** Start of TASK INPUTS **

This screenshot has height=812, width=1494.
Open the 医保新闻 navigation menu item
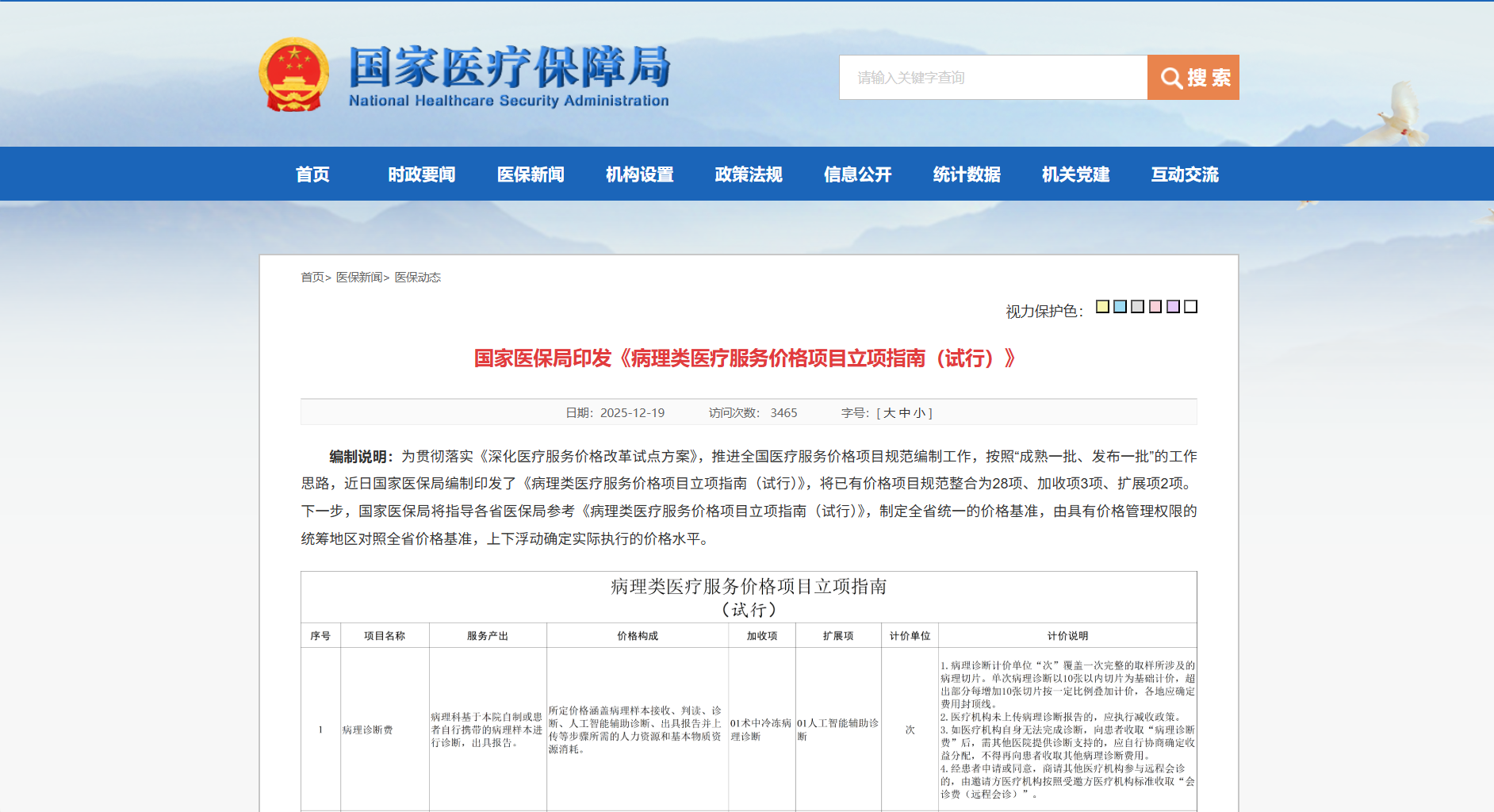(x=530, y=174)
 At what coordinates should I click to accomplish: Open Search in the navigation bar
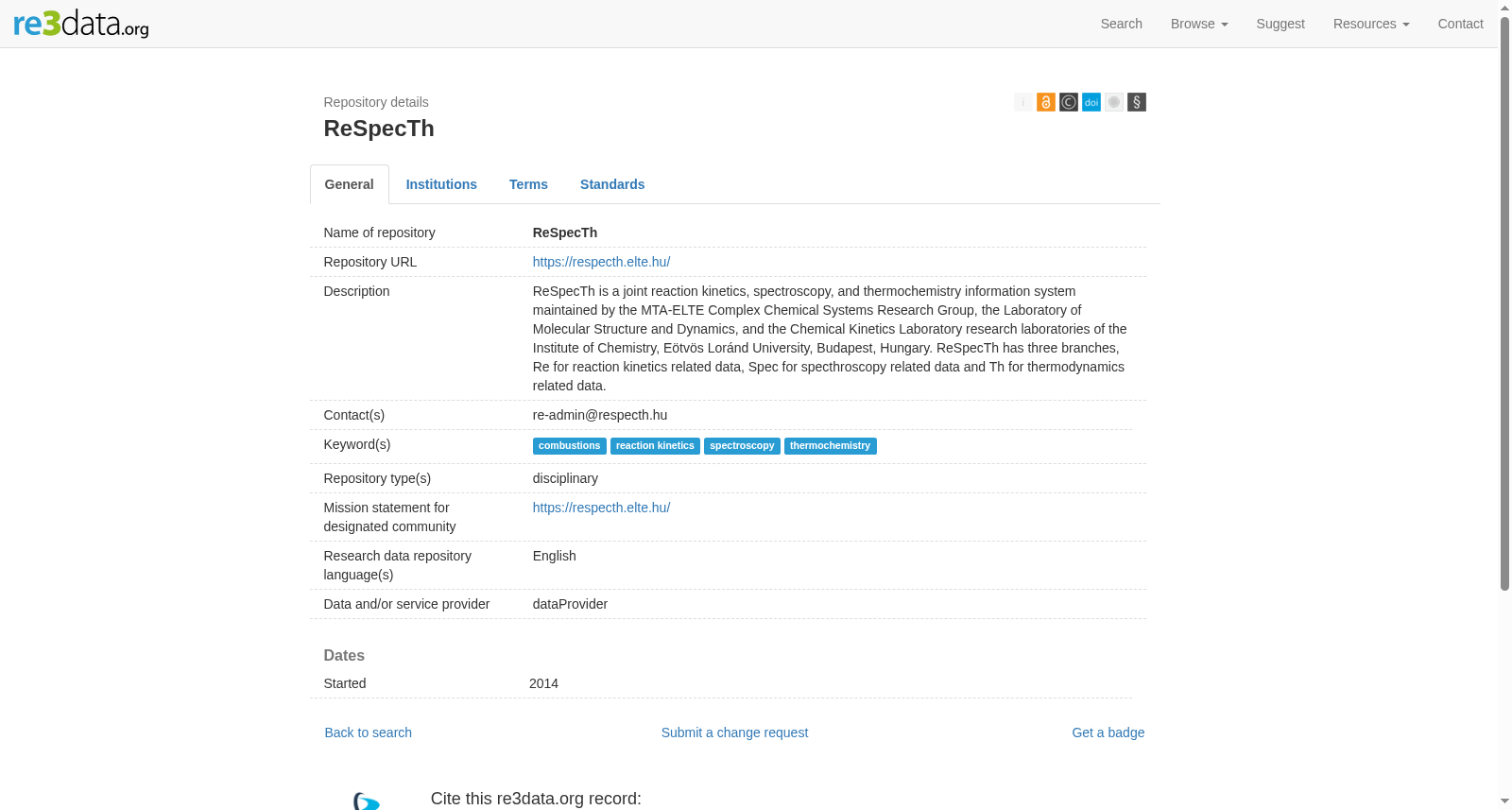[x=1121, y=24]
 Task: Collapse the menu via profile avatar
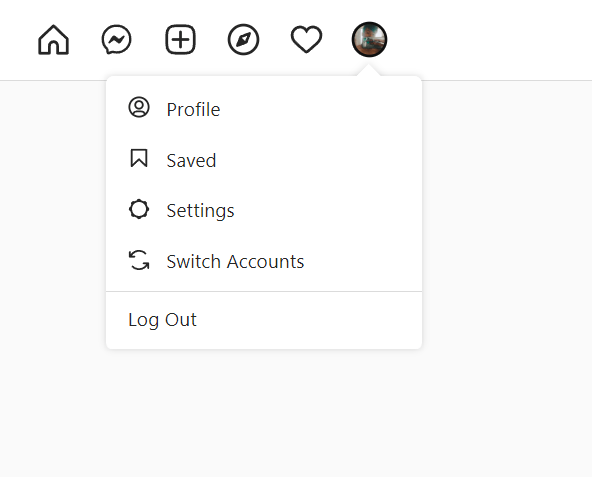(369, 39)
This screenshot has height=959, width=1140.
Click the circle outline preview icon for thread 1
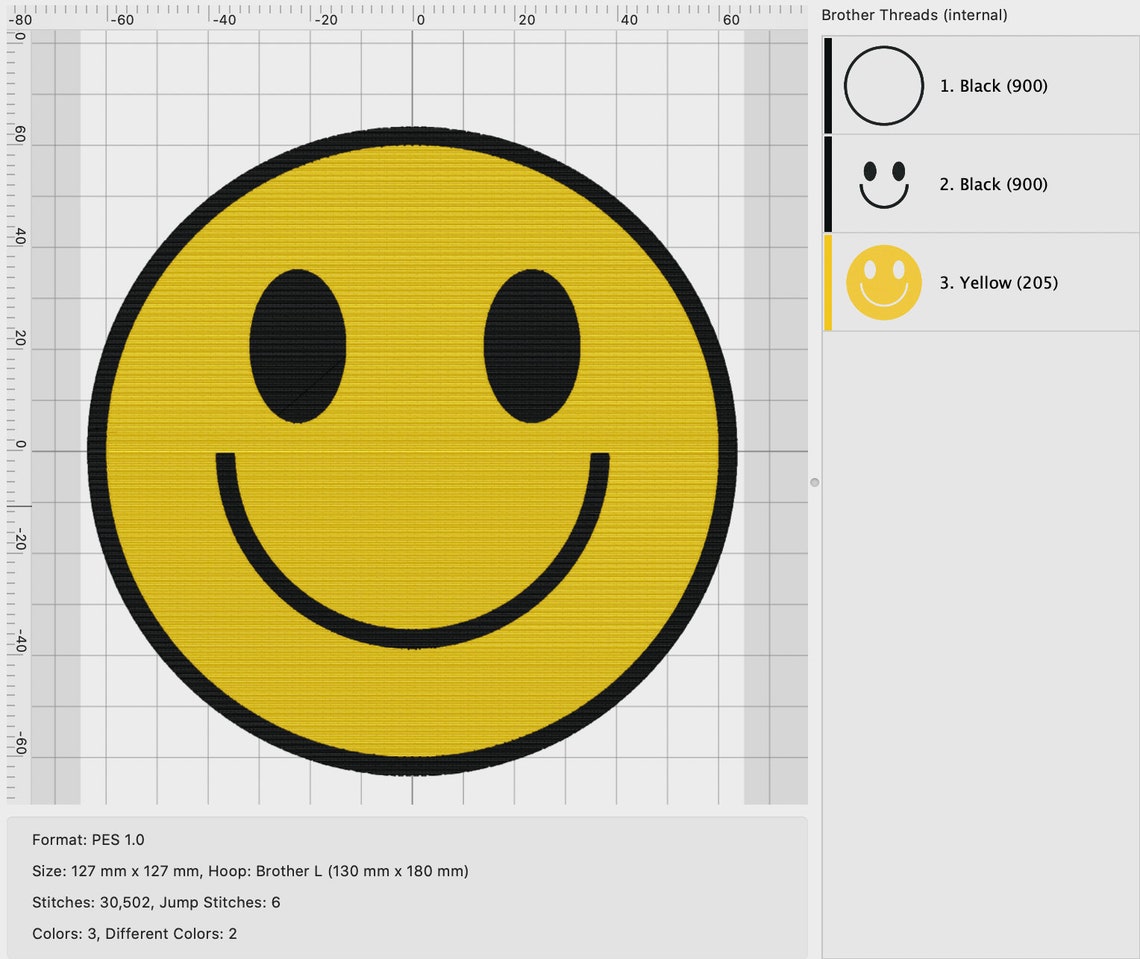coord(883,86)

** End of TASK INPUTS **

TASK REQUIREMENTS:
Write out the lines above as a numbered list, skipping any blank lines. Leave the pictures out of your answer.

THE REPLY:
1. This screenshot has height=812, width=1494.
2. Open the 医保新闻 navigation menu item
3. (x=530, y=174)
4.  At what coordinates should I click to accomplish: Open Search in the navigation bar
5. [x=1121, y=24]
6.  Task: Collapse the menu via profile avatar
7. (369, 39)
8. This screenshot has height=959, width=1140.
9. Click the circle outline preview icon for thread 1
10. coord(883,86)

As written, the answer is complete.